BEGIN SUPPLIED MATERIAL

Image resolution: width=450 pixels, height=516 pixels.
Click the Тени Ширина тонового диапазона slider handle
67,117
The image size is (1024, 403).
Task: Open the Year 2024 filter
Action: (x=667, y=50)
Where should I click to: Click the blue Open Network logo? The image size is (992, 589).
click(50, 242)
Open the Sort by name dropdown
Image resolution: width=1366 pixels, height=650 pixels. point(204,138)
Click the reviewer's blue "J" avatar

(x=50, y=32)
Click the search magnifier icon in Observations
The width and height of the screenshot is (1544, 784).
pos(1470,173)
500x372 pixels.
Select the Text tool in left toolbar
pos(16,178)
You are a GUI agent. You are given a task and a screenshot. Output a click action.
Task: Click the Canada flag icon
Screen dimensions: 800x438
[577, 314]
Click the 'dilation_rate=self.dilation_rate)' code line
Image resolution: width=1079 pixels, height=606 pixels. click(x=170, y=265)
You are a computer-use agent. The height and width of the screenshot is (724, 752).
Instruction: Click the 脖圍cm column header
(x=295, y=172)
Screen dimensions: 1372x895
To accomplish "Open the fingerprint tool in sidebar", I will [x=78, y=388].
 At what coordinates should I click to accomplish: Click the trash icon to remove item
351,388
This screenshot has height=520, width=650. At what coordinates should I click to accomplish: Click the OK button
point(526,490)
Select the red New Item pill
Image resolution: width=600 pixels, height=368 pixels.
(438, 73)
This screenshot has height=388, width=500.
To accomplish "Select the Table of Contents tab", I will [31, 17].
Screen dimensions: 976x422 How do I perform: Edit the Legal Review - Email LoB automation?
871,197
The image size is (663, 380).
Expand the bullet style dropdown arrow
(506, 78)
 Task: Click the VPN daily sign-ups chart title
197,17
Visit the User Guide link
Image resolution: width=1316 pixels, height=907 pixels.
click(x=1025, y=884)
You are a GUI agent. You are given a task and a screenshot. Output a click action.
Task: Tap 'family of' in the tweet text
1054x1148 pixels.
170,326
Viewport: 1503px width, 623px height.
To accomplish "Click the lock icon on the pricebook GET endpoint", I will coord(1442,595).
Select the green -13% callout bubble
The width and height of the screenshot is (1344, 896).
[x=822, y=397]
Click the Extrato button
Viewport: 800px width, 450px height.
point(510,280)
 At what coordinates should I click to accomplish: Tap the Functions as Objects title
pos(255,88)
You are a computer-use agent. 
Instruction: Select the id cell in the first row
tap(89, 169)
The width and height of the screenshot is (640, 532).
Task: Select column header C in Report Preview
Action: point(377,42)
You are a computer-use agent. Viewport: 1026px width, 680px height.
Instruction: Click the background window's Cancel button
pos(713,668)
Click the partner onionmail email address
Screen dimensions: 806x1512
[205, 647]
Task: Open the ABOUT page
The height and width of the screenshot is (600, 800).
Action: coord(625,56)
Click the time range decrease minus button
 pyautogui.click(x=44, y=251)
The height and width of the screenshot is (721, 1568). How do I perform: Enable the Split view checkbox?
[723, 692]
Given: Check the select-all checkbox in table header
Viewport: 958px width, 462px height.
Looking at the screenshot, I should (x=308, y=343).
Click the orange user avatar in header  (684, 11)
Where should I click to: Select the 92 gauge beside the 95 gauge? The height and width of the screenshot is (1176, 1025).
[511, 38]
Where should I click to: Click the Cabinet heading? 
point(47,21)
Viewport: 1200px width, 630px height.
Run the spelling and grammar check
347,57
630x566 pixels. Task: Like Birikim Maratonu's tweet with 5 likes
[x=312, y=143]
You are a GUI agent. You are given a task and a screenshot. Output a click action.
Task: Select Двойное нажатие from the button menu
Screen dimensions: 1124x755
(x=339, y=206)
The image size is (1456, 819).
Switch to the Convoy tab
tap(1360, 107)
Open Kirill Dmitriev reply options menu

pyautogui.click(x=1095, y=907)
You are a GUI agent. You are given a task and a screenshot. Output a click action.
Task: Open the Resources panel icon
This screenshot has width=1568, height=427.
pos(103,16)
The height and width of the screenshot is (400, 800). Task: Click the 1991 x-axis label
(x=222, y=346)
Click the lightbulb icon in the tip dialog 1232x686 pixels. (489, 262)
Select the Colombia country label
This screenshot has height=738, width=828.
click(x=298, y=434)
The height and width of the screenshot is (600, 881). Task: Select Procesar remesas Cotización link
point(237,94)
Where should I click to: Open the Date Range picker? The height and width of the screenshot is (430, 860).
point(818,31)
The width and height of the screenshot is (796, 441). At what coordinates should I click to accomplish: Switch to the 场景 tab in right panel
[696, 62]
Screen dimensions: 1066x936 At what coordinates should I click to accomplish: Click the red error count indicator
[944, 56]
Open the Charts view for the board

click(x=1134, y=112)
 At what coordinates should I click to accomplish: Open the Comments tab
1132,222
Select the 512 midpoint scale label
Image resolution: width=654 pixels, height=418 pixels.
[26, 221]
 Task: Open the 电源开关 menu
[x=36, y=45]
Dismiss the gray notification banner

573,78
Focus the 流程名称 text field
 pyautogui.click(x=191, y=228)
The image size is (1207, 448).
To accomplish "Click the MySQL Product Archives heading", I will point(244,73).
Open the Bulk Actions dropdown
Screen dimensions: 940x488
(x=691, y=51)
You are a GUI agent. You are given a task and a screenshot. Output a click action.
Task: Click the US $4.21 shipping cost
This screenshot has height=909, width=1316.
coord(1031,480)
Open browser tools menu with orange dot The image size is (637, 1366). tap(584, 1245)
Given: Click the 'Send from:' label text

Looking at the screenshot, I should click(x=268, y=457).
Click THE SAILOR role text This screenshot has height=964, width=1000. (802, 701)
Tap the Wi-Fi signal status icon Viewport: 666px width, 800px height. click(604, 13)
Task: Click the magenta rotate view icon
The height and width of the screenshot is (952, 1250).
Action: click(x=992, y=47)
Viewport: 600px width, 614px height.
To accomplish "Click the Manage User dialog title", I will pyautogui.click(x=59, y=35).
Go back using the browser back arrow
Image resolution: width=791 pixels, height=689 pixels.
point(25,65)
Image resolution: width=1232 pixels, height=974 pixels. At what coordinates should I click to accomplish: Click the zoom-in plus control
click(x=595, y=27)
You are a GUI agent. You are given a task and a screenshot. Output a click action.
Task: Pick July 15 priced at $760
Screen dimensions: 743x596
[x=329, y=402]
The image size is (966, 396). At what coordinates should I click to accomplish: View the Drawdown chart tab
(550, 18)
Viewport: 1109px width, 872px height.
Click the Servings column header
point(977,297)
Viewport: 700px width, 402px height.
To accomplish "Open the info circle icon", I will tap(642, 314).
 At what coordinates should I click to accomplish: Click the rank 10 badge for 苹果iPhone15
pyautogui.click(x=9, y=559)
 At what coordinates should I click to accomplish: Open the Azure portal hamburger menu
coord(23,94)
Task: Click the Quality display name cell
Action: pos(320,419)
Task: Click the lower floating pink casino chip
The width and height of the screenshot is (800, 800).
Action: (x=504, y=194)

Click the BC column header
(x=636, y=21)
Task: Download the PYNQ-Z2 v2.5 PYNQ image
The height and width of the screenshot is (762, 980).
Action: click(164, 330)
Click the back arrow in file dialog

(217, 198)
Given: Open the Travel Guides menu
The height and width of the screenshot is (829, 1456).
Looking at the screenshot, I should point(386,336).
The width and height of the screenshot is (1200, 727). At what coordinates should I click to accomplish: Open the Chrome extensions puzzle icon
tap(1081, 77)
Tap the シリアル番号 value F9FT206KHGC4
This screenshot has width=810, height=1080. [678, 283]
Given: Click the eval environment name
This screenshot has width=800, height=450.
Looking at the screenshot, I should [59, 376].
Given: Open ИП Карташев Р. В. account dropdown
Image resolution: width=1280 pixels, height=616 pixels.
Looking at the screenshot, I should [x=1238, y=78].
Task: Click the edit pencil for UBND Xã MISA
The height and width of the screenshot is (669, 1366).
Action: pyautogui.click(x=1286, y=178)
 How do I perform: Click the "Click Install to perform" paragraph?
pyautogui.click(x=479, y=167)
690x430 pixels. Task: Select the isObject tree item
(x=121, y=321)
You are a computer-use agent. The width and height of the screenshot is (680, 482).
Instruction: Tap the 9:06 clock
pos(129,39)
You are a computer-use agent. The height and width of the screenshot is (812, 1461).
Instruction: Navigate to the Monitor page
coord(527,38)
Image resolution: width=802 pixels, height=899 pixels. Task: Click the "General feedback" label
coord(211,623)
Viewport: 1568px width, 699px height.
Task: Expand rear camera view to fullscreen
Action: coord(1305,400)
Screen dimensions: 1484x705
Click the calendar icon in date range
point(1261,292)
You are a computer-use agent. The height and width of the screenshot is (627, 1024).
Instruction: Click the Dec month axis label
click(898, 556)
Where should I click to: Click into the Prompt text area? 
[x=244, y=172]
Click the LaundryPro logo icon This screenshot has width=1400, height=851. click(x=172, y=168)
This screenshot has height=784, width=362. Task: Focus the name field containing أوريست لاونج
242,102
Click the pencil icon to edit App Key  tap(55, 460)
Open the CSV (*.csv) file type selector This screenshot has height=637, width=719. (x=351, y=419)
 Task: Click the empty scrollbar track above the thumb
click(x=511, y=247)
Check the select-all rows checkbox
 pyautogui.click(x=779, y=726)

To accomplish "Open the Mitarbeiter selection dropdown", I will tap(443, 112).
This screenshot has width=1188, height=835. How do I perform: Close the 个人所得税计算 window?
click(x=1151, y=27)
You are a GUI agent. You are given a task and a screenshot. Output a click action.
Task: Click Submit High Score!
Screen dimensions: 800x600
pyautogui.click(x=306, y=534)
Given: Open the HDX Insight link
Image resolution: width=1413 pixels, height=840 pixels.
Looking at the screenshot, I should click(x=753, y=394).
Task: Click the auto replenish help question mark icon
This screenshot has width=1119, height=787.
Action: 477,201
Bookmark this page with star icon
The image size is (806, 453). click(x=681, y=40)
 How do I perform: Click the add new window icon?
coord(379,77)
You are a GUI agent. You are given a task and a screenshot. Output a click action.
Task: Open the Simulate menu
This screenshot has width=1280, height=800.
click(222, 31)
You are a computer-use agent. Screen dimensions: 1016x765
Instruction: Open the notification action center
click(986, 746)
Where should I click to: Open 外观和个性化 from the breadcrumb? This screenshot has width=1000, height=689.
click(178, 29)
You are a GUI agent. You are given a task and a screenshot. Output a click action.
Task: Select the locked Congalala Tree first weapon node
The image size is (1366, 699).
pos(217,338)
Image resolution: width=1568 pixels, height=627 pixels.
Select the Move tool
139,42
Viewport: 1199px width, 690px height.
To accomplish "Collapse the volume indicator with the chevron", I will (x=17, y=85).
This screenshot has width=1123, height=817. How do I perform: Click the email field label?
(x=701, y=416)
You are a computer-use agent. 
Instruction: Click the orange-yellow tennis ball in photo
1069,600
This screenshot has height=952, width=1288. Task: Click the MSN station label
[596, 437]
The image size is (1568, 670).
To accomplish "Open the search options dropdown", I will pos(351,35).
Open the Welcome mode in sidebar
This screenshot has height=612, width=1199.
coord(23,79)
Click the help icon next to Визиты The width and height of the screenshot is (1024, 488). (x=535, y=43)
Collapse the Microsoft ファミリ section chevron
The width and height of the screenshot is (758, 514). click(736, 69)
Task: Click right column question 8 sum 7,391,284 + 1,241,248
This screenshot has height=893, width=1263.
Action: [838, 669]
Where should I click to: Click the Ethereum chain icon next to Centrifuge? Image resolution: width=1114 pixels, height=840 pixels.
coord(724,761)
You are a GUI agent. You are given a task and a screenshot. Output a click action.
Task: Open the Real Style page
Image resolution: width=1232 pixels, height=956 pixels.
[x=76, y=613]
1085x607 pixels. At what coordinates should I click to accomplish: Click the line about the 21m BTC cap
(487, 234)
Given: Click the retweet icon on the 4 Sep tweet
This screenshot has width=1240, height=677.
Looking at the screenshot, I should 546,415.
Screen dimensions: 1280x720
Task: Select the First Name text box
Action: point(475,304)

END SUPPLIED MATERIAL

WORK REQUIRED:
Every line from the line containing "Given: Open ИП" through the line containing "is (627, 1024)." in the records above must be retyped exactly. Leave out the rest.

OUTPUT OF THE EXERCISE:
Given: Open ИП Карташев Р. В. account dropdown
Image resolution: width=1280 pixels, height=616 pixels.
Looking at the screenshot, I should [x=1238, y=78].
Task: Click the edit pencil for UBND Xã MISA
The height and width of the screenshot is (669, 1366).
Action: pyautogui.click(x=1286, y=178)
 How do I perform: Click the "Click Install to perform" paragraph?
pyautogui.click(x=479, y=167)
690x430 pixels. Task: Select the isObject tree item
(x=121, y=321)
You are a computer-use agent. The width and height of the screenshot is (680, 482).
Instruction: Tap the 9:06 clock
pos(129,39)
You are a computer-use agent. The height and width of the screenshot is (812, 1461).
Instruction: Navigate to the Monitor page
coord(527,38)
Image resolution: width=802 pixels, height=899 pixels. Task: Click the "General feedback" label
coord(211,623)
Viewport: 1568px width, 699px height.
Task: Expand rear camera view to fullscreen
Action: coord(1305,400)
Screen dimensions: 1484x705
Click the calendar icon in date range
point(1261,292)
You are a computer-use agent. The height and width of the screenshot is (627, 1024).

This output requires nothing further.